A ARTE DA SALVAÇÃO
Junho 29, 2020
J.J. Faria Santos
Apesar de se tratar de uma evidência desmentida quase todos os dias, persistimos na presunção de conhecer o grau de felicidade dos outros. Fiamo-nos nas convenções sociais, nos sorrisos abertos, nos “tudo bem” estereotipados que trocamos com uma leveza que se aproxima da futilidade. Não é sequer por mal. É uma forma de exorcizarmos os nossos próprios fantasmas, como se a proximidade da tristeza ou do desgosto nos contaminasse, como um vírus que nenhuma máscara conseguisse deter. Por outro lado, ao trocarmos juras de bem-estar (pronunciadas com energia e convicção) julgamos criar uma espécie de imunidade de grupo. Armados com estes códigos de leitura, tratamos de os aplicar aos amigos e aos conhecidos, mas também às figuras públicas que admiramos ou toleramos. E quando o comportamento ou as acções de alguém destoam deste cenário de bem-aventurança, ficamos estupefactos e mergulhamos na incompreensão. Como foi possível? Como é que ninguém se apercebeu? A quem imputar a falha no discernimento do risco? Até nos podemos sentir traídos por quem, intuímos, escolheu abandonar-nos. Esquecemos, claro, os insondáveis desígnios da alma humana e o íntimo e oculto desespero que a pode enegrecer, e que torna essa “escolha” o resultado de um dilema dilacerante.

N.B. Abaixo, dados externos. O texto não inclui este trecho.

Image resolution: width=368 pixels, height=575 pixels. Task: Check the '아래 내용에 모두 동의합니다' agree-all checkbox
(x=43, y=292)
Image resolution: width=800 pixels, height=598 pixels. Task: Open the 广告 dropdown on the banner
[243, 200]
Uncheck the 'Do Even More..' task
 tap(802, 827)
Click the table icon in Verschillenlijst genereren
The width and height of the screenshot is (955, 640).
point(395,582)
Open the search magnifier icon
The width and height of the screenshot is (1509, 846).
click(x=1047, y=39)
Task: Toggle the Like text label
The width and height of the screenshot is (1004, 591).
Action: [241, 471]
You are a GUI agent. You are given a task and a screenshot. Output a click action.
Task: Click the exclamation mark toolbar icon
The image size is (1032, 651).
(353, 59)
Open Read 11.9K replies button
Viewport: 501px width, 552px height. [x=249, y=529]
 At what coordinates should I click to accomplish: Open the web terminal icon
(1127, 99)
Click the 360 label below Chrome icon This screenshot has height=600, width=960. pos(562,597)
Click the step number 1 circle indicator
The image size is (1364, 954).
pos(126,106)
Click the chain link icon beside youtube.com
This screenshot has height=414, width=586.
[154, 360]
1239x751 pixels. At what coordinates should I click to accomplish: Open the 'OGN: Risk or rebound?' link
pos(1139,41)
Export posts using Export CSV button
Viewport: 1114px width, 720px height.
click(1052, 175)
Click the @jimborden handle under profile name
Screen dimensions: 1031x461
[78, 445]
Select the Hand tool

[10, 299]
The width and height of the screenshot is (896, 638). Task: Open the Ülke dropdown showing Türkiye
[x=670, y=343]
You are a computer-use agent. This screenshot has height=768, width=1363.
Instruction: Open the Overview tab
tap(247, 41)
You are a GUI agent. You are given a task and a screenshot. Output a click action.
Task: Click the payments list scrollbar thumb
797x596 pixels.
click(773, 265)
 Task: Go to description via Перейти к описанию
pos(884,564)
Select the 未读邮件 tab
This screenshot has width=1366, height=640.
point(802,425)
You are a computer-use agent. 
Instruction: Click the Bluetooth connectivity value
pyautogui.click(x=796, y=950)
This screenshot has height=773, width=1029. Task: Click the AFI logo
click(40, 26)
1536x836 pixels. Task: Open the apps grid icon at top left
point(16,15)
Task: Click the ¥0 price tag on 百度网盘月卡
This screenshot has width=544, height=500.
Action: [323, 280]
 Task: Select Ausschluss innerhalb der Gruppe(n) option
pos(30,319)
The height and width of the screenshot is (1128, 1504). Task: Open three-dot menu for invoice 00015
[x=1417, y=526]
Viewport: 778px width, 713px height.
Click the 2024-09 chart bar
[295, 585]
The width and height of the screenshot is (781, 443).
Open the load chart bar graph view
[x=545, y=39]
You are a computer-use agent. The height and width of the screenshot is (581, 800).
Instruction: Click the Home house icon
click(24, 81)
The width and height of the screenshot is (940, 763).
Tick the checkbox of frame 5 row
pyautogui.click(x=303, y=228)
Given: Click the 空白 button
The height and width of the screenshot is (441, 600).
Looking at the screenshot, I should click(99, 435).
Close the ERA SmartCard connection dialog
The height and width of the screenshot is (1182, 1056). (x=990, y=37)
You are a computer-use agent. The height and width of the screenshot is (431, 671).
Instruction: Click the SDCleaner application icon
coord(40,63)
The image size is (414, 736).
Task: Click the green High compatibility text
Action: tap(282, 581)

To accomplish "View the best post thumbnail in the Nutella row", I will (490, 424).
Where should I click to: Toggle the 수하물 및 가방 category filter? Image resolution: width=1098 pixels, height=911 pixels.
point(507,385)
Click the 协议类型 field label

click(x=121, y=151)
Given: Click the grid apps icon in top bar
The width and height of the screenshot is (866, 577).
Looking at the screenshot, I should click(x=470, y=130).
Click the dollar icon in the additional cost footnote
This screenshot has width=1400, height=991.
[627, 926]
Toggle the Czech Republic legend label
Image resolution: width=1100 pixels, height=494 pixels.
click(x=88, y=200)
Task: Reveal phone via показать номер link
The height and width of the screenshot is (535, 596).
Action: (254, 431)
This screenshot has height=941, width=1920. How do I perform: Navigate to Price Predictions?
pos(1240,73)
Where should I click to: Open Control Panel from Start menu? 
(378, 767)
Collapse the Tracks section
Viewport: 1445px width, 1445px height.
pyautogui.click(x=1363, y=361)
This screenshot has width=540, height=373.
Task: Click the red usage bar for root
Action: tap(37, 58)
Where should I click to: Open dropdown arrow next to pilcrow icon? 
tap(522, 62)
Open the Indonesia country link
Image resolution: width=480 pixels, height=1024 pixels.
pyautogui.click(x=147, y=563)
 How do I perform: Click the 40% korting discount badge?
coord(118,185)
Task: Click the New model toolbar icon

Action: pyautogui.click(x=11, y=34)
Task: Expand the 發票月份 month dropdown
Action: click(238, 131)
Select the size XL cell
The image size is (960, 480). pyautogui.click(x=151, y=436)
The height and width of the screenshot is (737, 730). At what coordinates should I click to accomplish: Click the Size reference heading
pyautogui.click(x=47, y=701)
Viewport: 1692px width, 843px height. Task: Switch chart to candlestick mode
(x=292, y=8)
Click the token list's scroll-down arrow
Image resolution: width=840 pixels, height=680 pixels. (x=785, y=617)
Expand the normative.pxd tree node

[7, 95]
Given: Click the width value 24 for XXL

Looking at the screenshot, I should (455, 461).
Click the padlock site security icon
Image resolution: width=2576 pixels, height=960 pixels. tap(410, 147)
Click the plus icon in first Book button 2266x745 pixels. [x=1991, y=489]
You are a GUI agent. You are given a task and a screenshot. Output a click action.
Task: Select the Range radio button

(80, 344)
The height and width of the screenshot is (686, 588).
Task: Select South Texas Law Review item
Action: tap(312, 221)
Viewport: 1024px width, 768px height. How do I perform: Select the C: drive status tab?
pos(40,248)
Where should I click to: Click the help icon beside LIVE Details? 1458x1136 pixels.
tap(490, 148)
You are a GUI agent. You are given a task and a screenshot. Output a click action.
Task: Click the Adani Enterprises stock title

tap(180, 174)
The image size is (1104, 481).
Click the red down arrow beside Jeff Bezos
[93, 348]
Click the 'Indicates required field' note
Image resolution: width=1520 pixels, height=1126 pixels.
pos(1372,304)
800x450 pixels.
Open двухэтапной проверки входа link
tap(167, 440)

A Arte já nos dá tanto (por exemplo, fruição estética e ferramentas para a compreensão do mundo ou para a construção da nossa identidade) que seria manifestamente exagerado que lhe exigíssemos que assumisse o papel de salva-vidas. E os seus protagonistas, no fundo os veículos que a conduzem até nós, confrontam-se, também eles, com os imponderáveis da natureza humana, quer esteja em causa um actor atormentado pela auto-estima em falência ou uma diva do canto confrontada com um terrível diagnóstico médico. Mesmo assim, Amália clamava que os musicais de Fred Astaire lhe salvaram a vida. Invadida pelo temor de um tumor, hospedou-se num hotel em Nova Iorque, pediu um equipamento de vídeo e cassetes dos filmes de Astaire e a crença de que “ia morrer”, ou de que se “ia matar”, foi substituída pela vontade de resistir e viver. A arte da salvação consistiu na salvação pela Arte.
Vivemos tempos desafiantes e terríveis na sua complexidade e incerteza. Tempos em que, por razões profilácticas, e citando Lauren Slater num texto escrito para a Time, a imposição da utilização da máscara por causa do SARS-CoV-2 resultou no facto de “metade do rosto humano ter sido erradicado por este vírus, ficando visíveis apenas os olhos”. Tempos em que “privados da intimidade e da simples amizade, estamos todos em risco”. E se em alturas de plena normalidade falhamos na percepção (e no debelar) dos dramas dos que nos são mais próximos ou mais queridos, como poderemos ajudar em plena era do distanciamento físico? Teremos que reinventar as condições de proximidade. E fazer um esforço de eloquência para que o poder da palavra possa mitigar a ausência da proximidade e do toque. Mesmo que nos digam, como no clássico do cancioneiro americano que Amália Rodrigues cantou (The Nearness of You):“It’s not the pale moon that excites me / That thrills and delights me, oh no / It’s just the nearness of you”. (Qualquer coisa como: “Não é a Lua pálida que me excita / Que me emociona e delicia, oh não / É somente a tua proximidade”.)